## WHAT TO PRODUCE
Look for the word "Geldgeschenke" in the data below, and copy every line that holds it.

++++++++

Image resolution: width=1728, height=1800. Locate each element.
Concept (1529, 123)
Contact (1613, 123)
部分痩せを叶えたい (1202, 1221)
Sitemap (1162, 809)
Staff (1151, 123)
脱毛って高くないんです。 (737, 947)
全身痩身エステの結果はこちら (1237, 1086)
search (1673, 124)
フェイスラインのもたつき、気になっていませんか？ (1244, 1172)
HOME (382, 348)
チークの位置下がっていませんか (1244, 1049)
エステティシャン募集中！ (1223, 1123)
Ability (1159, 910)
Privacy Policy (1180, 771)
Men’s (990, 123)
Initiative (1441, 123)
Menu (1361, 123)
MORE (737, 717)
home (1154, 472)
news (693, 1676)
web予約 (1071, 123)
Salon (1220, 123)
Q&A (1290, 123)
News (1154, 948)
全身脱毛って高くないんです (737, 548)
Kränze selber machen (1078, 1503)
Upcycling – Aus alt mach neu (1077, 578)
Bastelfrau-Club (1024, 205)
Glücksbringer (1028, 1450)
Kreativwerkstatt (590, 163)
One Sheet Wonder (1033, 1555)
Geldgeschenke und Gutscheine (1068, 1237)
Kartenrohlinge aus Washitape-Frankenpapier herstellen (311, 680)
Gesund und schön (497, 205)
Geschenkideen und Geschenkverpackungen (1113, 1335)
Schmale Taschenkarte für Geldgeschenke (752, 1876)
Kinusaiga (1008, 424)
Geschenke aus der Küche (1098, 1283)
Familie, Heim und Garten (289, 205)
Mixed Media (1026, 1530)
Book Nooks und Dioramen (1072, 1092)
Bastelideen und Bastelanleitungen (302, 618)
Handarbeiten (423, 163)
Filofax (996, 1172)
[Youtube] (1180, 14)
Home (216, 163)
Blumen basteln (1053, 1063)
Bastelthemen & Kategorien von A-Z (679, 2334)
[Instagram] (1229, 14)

++++++++

## ANSWER TO THIS EXERCISE
Geldgeschenke und Gutscheine (1068, 1237)
Schmale Taschenkarte für Geldgeschenke (752, 1876)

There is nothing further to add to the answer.